Instead of extracting all the posts in the thread's opening PDF.....I'll do this instead :

Three months ago, Yungstreet Andersen....a.k.a. M.A.Franzoi...asked this question and I replied.




This is what Yungstreet was referring to...from Edwin Borchard's 1932 'Convicting The Innocent'.




I went back over the post and reply and did a couple of things.

One of the things I did was check into this Detective Kilcauly.  His name was Michael Kilcauly.  Kilcauly died in 1902....the PDF at bottom contains his obituary.

On the one hand, he was involved in a good number of arrests ( 1891-1895) in New Jersey.  He was also suspended ( absence without leave) in 1895...making rather large busts of whorehouses, gambling dens, arrests at the Central Jersey Railroad Terminus, etc..

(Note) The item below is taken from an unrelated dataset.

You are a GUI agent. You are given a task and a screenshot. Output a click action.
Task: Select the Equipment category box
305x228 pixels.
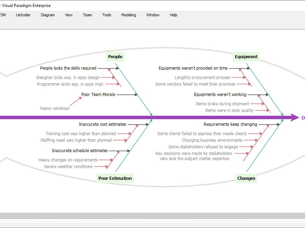pyautogui.click(x=246, y=56)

I checked into whether Kilcauley would have been an officer who, if the conductor's story was true, could be believed.  He seems to have been.

Here's my thought....
When Borchard wrote about Kilcauly going to the police ( NYPD ) and telling them about what the conductor had told him.....there might be an outside chance that the conductor, who would take the train the entire way to Easton (Pa), didn't mean that the man he referred to do did the same although it looks like that in the Borchard piece.

We know for certain that this conductor had not heard of the murder at the time this passenger who he was sure was the wanted man rode the train. Perhaps something about the passenger caused the conductor to remember him....there wouldn't have been a whole hell of a lot of people riding through Cranford at 3 AM ( ballpark estimate) on the 24th heading west to Pennsylvania.
It would have been terrific if more was known about when the conductor rode through Cranford on the morning of the 24th. 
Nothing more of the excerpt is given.